TrustedLLM / LLMDet

LLMDet is a text detection tool that can identify which generated sources the text came from (e.g. large language model or human-write).
MIT License
48 stars 9 forks source link

ConnectionError: Couldn't reach 'xsum' on the Hub (ProxyError) #1

Open QiShanZhang opened 1 year ago

QiShanZhang commented 1 year ago

datasets 2.13.1 pyhd8ed1ab_0 conda-forge i cant run the dataset.py please help me. thank you very much.

cansee5 commented 1 year ago

If you only need to use the detection feature of "llmdet" and don't need to worry about the dataset issue, you can simply follow the methods described in the README.md to use it.
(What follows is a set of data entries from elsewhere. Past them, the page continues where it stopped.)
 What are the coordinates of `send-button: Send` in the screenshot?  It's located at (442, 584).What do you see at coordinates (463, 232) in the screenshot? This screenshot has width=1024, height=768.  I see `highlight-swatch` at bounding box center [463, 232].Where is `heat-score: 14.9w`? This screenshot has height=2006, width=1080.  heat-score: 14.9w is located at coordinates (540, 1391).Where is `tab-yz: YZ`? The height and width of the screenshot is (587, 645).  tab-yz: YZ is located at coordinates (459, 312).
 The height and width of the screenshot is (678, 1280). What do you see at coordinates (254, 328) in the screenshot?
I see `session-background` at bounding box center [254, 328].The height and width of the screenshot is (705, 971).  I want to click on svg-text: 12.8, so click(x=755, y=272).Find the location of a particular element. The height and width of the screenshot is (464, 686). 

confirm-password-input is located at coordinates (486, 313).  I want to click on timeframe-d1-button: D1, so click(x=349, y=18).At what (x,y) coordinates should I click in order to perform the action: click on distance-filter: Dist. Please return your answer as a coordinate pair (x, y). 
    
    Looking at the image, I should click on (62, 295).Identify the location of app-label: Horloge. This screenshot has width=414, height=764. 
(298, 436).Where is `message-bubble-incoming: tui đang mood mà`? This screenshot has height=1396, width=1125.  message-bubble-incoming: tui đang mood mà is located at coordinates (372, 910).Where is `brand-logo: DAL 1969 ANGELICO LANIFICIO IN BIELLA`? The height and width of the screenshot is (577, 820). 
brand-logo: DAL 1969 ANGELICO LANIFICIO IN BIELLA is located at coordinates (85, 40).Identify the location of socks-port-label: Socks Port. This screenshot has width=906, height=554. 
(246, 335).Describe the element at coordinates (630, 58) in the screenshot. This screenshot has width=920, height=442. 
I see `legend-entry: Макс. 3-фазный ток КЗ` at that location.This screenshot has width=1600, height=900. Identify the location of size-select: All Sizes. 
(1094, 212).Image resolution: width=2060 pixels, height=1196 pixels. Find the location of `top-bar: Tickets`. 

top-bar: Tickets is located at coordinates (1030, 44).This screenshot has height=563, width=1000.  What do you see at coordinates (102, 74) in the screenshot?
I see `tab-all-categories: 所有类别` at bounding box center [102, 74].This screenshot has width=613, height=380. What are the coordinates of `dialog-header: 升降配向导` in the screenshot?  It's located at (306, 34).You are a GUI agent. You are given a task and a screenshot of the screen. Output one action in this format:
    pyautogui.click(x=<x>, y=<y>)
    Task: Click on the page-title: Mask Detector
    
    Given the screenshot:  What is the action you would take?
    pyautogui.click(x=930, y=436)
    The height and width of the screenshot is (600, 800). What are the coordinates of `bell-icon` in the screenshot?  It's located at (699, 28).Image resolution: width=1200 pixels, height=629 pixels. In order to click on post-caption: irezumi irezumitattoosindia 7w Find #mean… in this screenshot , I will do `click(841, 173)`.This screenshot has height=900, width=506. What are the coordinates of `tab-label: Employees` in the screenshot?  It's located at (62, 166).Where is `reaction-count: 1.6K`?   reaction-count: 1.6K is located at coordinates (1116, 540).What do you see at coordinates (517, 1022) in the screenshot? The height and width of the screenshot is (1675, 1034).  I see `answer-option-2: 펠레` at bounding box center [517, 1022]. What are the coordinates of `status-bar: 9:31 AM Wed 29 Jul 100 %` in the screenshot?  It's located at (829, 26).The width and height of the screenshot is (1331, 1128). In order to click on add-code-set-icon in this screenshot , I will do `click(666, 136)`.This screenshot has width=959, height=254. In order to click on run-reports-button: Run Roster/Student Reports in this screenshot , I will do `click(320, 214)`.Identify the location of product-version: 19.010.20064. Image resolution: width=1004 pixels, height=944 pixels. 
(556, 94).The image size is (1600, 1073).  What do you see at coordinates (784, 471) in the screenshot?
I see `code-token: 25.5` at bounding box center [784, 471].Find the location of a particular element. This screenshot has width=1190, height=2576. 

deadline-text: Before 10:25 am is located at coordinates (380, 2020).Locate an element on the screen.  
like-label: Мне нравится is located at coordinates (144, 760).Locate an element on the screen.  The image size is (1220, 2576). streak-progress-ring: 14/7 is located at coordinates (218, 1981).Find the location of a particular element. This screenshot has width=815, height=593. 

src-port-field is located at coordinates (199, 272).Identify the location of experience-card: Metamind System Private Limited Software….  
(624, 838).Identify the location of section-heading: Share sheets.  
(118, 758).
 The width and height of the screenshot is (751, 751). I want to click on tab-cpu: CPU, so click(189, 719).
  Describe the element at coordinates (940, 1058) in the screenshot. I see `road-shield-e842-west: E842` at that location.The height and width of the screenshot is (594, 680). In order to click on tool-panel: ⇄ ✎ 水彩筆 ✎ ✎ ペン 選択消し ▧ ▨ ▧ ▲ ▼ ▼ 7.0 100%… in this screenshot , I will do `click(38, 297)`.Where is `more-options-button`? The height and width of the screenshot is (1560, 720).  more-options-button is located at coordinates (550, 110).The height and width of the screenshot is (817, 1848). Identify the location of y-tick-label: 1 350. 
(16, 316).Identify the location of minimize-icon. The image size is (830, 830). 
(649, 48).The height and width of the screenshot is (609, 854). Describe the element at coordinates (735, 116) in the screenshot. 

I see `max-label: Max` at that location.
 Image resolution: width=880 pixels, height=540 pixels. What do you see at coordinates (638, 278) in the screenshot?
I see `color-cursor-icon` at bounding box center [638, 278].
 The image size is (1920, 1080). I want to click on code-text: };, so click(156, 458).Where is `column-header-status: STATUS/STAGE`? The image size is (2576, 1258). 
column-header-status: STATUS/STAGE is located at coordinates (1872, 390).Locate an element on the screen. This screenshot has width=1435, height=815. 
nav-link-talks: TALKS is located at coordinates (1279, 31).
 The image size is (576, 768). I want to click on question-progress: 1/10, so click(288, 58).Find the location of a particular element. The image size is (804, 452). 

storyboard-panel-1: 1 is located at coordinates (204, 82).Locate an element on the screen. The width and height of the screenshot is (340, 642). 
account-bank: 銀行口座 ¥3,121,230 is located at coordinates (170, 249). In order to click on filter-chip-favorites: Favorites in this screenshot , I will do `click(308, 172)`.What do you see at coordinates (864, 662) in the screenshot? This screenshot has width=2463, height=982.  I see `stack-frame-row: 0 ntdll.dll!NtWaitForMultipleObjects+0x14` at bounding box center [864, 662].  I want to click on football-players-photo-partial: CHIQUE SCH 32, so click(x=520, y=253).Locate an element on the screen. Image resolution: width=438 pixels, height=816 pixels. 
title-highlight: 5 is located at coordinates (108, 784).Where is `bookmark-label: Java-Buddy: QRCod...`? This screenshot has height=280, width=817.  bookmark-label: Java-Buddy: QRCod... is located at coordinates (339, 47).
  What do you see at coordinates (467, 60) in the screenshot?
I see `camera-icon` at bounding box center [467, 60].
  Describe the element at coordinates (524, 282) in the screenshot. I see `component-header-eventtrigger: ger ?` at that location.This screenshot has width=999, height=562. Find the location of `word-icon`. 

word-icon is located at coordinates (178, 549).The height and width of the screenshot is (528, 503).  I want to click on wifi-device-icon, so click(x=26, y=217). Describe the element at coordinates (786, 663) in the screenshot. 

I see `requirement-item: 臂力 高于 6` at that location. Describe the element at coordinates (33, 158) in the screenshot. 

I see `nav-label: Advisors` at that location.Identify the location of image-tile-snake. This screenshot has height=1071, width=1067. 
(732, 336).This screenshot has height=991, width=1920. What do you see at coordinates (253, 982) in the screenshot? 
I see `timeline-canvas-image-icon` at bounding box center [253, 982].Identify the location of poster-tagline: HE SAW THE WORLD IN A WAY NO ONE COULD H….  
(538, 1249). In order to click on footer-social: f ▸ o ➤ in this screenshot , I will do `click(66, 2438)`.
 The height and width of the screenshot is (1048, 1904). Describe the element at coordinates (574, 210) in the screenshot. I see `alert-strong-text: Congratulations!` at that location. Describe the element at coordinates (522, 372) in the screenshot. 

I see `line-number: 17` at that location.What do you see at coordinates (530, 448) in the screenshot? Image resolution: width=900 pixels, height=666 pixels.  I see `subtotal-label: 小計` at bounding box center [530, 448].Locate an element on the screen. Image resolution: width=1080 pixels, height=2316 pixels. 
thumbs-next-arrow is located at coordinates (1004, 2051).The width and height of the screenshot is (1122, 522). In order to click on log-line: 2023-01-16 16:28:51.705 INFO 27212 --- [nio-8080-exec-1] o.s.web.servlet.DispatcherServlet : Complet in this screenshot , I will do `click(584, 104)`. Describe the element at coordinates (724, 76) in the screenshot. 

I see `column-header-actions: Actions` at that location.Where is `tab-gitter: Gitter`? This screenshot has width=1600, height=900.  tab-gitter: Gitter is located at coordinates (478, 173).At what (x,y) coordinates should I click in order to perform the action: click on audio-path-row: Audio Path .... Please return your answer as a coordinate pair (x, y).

To address your issue, you can use the following methods for resolution: If you encounter the "cannot connect" issue while using datasets.load_dataset() to download on the server, even when connected to the internet, you can try downloading and saving it locally on your personal computer using the following code:

from datasets import load_dataset
dataset = load_dataset('xsum')
dataset.save_to_disk('./xsum')

Afterward, you can upload the dataset to the server, and then you will be able to load the dataset on the server, avoiding issues related to unstable or unresponsive network connections during online downloads. Here is the usage method for loading datasets on the server:

from datasets import load_from_disk
raw_dataset = load_from_disk("./xsum")